**练习说明:** 能否把下面的全部材料逐行原样照录一遍，一个字也不改？

# # # #

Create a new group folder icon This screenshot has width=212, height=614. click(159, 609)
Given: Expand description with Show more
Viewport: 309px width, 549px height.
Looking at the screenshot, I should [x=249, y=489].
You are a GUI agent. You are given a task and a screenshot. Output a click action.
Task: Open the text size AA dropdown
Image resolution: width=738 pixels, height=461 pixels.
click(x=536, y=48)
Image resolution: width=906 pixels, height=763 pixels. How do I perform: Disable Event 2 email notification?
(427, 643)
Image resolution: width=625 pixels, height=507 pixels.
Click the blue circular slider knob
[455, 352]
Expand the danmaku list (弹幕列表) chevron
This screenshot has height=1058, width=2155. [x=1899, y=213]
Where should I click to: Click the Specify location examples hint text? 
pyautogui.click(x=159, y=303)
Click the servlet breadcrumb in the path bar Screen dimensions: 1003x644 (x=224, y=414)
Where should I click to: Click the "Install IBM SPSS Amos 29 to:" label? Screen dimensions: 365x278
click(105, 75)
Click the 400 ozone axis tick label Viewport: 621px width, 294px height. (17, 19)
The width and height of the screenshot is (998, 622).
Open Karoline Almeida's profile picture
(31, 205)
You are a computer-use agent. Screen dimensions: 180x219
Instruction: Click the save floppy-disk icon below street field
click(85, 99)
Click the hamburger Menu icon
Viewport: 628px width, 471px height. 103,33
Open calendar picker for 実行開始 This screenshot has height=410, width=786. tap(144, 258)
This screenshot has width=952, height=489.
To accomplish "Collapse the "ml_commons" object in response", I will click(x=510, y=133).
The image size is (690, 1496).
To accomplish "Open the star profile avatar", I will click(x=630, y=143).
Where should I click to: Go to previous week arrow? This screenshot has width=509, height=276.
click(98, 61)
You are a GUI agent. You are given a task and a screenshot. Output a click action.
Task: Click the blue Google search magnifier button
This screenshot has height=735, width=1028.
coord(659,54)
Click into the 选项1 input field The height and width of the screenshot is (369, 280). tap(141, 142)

# # # #

**完整答案:**
Create a new group folder icon This screenshot has width=212, height=614. click(159, 609)
Given: Expand description with Show more
Viewport: 309px width, 549px height.
Looking at the screenshot, I should [x=249, y=489].
You are a GUI agent. You are given a task and a screenshot. Output a click action.
Task: Open the text size AA dropdown
Image resolution: width=738 pixels, height=461 pixels.
click(x=536, y=48)
Image resolution: width=906 pixels, height=763 pixels. How do I perform: Disable Event 2 email notification?
(427, 643)
Image resolution: width=625 pixels, height=507 pixels.
Click the blue circular slider knob
[455, 352]
Expand the danmaku list (弹幕列表) chevron
This screenshot has height=1058, width=2155. [x=1899, y=213]
Where should I click to: Click the Specify location examples hint text? 
pyautogui.click(x=159, y=303)
Click the servlet breadcrumb in the path bar Screen dimensions: 1003x644 (x=224, y=414)
Where should I click to: Click the "Install IBM SPSS Amos 29 to:" label? Screen dimensions: 365x278
click(105, 75)
Click the 400 ozone axis tick label Viewport: 621px width, 294px height. (17, 19)
The width and height of the screenshot is (998, 622).
Open Karoline Almeida's profile picture
(31, 205)
You are a computer-use agent. Screen dimensions: 180x219
Instruction: Click the save floppy-disk icon below street field
click(85, 99)
Click the hamburger Menu icon
Viewport: 628px width, 471px height. 103,33
Open calendar picker for 実行開始 This screenshot has height=410, width=786. tap(144, 258)
This screenshot has width=952, height=489.
To accomplish "Collapse the "ml_commons" object in response", I will click(x=510, y=133).
The image size is (690, 1496).
To accomplish "Open the star profile avatar", I will click(x=630, y=143).
Where should I click to: Go to previous week arrow? This screenshot has width=509, height=276.
click(98, 61)
You are a GUI agent. You are given a task and a screenshot. Output a click action.
Task: Click the blue Google search magnifier button
This screenshot has height=735, width=1028.
coord(659,54)
Click into the 选项1 input field The height and width of the screenshot is (369, 280). tap(141, 142)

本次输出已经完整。